Он заметил на полях перевода пометки, сделанные той же рукой, но более бледными чернилами: «Здесь Иуда описывает первую встречу с учителем». Странность на странности, вопросы множились быстрее, чем ответы. Он вдруг почувствовал, что устал, события утра навалились разом, значит пора было уходить. Но уходить не хотелось. Хотелось сидеть в этом уютном полумраке, слушать шум дождя за окном и думать о человеке, который когда-то сидел под деревом на склоне Елеонской горы и смотрел, как закат окрашивает стены Иерусалима в цвет запёкшейся крови. Но все-таки он встал, бросил на стол несколько купюр – больше, чем стоил кофе. Бармен кивнул на прощание. Девушка с Ахматовой подняла глаза и на мгновение встретилась с ним взглядом. Резникову показалось, что в её глазах промелькнуло любопытство, но, может быть, просто показалось. Он вышел под дождь. Москва шумела, пахла бензином и осенью. Обычная Москва в это время года.
А все-таки что, если свиток подлинный? Что, если он, режиссёр провального фильма, без карьеры, без особого таланта, случайно прикоснулся к тому, что две тысячи лет ждало своего часа? Он усмехнулся своим мыслям и зашагал в сторону дома. В конце концов, там было ещё бутылка виски. А чтение такого текста требует полной тишины и хорошего алкоголя.
На углу он остановился и оглянулся. Арка, в которой исчез антиквар, была пуста. Только мокрая брусчатка поблёскивала в сером свете серого дня. И на мгновение Резникову почудилось, что в глубине арки кто-то стоит – высокая фигура в шляпе, – но стоило ему моргнуть, как видение исчезло. Он зашагал быстрее: вечер обещал быть интересным. Сюжет, который он так долго искал, похоже нашёл его сам.
Глава 2. Говорить с самим собой, когда не с кем больше.
В каморке пахло овечьей шерстью, плесенью и уксусом, который добавляют в воду римские легионеры. Светил масляный светильник, вылепленный из грубой глины. Огонёк его был робок, как новорождённый птенец, и всё время кренился влево, словно пытаясь заглянуть в угол, где сидел, скорчившись на циновке, человек. Человека этого звали Иуда, сын Симона, и в эту ночь он взял в руки перо. Червяк истины уже шевелился в нём, как младенец во чреве матери, и требовал выхода наружу. А поскольку говорить было не с кем, другие ученики разбежались, город затаился, и даже собаки в эту ночь не лаяли, словно чуяли надвигающуюся тьму, ему оставалось одно: говорить с самим собой.
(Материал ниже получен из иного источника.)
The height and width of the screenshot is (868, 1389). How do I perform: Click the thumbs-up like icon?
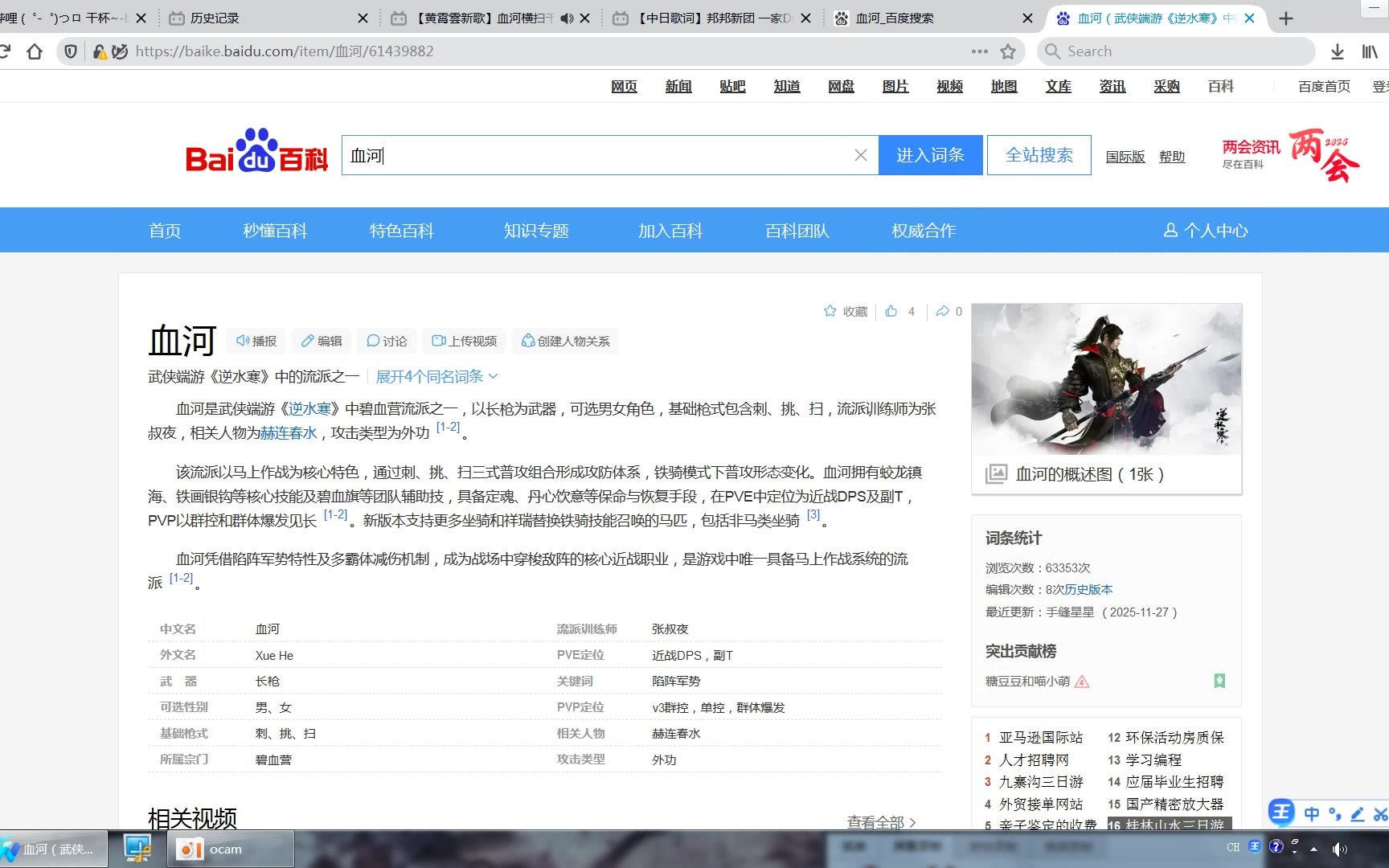pyautogui.click(x=891, y=311)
Лист лежал перед ним, жёлтый, шершавый, купленный три дня назад у торговца-египтянина, который всё допытывался, зачем иудею столько материала для письма. Иуда тогда ответил коротко: «Мне нужно записать счета». Он в целом сказал правду. Только счёты эти были не денежные, а счета с Богом, с судьбой, с самим собой и с тем, кто сейчас сидел где-то в подвале дворца первосвященника и ждал рассвета, чтобы умереть мученической смертью.
Иуда стиснул перо, рука дрожала. Дрожала от усталости, от холода, от ледяного ужаса, который приходит после содеянного, когда понимаешь, что сделанного не исправить. Тридцать сребреников лежали тут же, на глиняном полу, брошенные в пыль, но он даже не смотрел на них. Они были для него неважны. Важно было другое: завтра, послезавтра, через сто лет, через тысячу люди будут произносить его имя, и оно будет означать «предатель». Лишь предатель – и ничего больше. Как будто не было его жизни до этого дня, как будто не было ещё детства, юности – ничего, кроме этого предательства. Все забудут, кроме одного. И никто не спросит: «А что ты чувствовал, Иуда из города Кериот?» Никто не поинтересуется: «А было ли тебе больно?» Никто не задумается: «А может быть, именно ты любил его больше всех?» Потому что я и есть тот, кого нельзя оправдать. Правда нуждается в свидетеле, – пронеслось в голове, и от этой мысли сделалось вдруг немного легче. Так узник, приговорённый к казни, чувствует облегчение, когда утром открывается дверь темницы, и стражник произносит его имя, потому что неизвестность страшнее самого приговора.